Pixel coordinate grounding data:
******************************

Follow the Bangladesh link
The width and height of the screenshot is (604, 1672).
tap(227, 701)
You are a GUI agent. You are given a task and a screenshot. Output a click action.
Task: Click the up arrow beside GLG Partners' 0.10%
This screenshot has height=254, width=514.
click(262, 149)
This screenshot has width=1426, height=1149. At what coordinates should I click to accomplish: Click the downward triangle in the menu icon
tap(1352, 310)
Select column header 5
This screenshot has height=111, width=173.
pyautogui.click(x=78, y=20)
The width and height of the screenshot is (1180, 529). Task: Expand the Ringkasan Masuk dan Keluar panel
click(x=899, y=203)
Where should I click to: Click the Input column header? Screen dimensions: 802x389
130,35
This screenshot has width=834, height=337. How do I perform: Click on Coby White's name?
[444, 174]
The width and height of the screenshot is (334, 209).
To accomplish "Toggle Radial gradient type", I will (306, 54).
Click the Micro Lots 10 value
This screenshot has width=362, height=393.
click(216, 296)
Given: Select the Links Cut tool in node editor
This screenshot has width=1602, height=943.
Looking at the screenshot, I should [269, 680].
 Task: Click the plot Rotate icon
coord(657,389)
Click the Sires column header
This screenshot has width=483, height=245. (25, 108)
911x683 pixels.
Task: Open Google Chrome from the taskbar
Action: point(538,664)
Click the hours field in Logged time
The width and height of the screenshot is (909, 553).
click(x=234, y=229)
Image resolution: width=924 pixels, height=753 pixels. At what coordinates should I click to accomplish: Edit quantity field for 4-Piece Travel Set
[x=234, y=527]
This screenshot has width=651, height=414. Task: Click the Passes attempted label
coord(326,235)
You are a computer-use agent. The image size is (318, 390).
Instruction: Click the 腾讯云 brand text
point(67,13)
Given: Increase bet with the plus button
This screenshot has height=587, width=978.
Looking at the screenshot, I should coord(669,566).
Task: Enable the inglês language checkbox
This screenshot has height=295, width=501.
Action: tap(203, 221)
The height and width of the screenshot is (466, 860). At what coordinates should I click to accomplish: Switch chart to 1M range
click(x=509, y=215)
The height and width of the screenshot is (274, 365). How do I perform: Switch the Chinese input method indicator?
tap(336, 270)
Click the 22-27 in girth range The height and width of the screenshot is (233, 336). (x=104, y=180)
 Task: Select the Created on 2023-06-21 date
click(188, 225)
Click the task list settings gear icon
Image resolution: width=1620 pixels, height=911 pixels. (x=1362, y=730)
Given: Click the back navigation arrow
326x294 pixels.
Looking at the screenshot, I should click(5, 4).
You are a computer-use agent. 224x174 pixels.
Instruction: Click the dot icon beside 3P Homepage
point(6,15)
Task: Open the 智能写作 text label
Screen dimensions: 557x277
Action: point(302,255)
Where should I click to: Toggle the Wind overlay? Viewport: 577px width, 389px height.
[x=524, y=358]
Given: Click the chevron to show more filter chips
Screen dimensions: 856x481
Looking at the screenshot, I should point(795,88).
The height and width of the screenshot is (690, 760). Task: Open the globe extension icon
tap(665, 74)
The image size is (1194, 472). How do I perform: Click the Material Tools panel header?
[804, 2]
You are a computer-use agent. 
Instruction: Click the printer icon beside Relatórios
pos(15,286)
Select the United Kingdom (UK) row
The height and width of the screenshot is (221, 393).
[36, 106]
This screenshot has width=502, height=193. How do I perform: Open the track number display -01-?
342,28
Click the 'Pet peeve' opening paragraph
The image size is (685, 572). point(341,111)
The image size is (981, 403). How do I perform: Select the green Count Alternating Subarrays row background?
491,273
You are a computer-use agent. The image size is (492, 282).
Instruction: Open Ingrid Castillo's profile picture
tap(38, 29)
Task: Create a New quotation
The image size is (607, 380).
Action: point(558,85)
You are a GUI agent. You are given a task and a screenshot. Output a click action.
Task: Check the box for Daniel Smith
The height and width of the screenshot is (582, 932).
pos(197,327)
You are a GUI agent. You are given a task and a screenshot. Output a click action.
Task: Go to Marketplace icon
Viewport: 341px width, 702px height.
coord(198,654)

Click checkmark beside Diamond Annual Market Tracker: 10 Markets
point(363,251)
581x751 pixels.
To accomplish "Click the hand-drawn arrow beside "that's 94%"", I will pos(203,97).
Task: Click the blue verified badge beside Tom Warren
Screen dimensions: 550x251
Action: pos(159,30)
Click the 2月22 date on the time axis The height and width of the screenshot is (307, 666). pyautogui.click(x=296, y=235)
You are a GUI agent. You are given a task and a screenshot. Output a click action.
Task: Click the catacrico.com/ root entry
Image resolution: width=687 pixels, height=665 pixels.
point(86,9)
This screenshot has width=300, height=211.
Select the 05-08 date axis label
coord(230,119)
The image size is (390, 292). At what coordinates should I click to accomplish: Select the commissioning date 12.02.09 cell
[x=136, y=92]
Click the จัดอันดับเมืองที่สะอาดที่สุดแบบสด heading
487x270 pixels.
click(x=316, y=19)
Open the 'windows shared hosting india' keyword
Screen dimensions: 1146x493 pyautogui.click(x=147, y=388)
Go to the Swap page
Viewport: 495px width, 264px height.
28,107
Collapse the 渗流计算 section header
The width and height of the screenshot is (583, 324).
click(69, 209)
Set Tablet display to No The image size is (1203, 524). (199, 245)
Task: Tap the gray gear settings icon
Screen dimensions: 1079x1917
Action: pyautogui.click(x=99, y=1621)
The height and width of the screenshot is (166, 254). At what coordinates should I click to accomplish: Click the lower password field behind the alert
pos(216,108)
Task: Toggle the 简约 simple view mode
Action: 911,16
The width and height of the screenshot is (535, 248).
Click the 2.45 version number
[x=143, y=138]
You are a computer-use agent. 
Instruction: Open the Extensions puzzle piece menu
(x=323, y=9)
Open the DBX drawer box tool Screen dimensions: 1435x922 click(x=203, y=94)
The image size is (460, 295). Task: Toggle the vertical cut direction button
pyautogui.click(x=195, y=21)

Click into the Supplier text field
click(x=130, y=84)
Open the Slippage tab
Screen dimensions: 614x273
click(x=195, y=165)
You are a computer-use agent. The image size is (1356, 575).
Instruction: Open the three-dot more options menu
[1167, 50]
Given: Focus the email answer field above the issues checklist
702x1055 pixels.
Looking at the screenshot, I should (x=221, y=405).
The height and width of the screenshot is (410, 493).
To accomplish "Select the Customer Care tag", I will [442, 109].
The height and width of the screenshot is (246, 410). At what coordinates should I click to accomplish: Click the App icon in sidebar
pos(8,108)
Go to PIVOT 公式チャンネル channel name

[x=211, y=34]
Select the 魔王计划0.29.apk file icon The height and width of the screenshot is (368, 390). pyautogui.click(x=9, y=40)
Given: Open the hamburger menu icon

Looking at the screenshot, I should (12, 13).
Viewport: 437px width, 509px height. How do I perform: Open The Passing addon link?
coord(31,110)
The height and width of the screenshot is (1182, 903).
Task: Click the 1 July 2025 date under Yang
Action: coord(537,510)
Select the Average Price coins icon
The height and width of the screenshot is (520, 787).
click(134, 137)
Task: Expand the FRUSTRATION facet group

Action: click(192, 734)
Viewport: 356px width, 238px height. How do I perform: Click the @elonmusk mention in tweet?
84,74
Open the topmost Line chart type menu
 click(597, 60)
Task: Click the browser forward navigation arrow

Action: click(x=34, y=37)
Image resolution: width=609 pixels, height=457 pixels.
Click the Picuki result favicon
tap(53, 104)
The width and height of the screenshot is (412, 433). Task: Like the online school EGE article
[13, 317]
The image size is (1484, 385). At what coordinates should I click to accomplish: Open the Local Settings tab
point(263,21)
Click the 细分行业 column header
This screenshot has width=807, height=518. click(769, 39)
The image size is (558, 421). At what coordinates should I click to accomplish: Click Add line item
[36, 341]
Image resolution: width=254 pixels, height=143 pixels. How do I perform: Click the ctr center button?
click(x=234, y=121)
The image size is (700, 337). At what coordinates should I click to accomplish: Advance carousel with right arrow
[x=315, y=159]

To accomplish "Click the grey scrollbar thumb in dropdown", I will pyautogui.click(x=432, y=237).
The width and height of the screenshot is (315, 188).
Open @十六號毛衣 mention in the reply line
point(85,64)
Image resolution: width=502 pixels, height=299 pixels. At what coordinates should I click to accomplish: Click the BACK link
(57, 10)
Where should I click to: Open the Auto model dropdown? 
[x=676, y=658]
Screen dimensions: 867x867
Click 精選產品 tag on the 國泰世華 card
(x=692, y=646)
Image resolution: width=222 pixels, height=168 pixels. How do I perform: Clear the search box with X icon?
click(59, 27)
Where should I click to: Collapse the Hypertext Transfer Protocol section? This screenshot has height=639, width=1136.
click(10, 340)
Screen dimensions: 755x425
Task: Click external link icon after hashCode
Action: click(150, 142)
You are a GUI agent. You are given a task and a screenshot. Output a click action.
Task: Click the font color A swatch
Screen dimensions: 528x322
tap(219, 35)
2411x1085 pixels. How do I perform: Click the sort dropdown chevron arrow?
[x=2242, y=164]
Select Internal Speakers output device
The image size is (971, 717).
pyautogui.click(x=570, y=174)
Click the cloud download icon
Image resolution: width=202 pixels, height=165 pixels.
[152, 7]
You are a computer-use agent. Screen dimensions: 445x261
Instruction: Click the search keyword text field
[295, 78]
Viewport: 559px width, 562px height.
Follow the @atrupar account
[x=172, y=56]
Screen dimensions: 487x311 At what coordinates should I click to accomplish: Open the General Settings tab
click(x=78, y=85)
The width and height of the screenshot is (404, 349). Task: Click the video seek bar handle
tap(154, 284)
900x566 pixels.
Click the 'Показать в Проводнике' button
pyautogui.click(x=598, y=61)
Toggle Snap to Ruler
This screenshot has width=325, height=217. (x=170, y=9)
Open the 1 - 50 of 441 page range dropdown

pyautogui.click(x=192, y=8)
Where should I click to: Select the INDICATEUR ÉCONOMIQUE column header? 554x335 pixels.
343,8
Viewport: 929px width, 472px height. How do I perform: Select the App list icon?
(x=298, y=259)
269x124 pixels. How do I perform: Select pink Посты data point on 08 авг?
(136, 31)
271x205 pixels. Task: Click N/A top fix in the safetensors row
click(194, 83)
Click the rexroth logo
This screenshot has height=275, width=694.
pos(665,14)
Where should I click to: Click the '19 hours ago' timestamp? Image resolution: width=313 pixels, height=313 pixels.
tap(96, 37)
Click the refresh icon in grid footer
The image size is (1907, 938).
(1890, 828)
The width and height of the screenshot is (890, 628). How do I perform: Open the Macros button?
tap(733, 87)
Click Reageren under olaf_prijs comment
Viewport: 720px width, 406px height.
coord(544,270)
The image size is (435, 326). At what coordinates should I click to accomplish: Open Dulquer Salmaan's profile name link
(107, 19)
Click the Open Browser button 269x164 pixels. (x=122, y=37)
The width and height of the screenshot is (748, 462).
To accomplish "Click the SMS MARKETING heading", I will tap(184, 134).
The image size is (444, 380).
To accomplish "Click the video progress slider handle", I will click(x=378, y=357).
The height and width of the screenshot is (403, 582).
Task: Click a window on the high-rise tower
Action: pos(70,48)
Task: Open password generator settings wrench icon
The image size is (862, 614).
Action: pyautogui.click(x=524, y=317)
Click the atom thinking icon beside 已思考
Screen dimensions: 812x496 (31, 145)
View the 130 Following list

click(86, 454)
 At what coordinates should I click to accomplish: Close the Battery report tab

******************************

> [Exercise details]
Please find every line in the records above that holds the word "computer" and copy it.

> [Your response]
You are a computer-use agent. The image size is (318, 390).
You are a computer-use agent. 224x174 pixels.
You are a computer-use agent. 
You are a computer-use agent. The image size is (492, 282).
You are a computer-use agent. 
You are a computer-use agent. The image size is (1356, 575).
You are a computer-use agent. Screen dimensions: 445x261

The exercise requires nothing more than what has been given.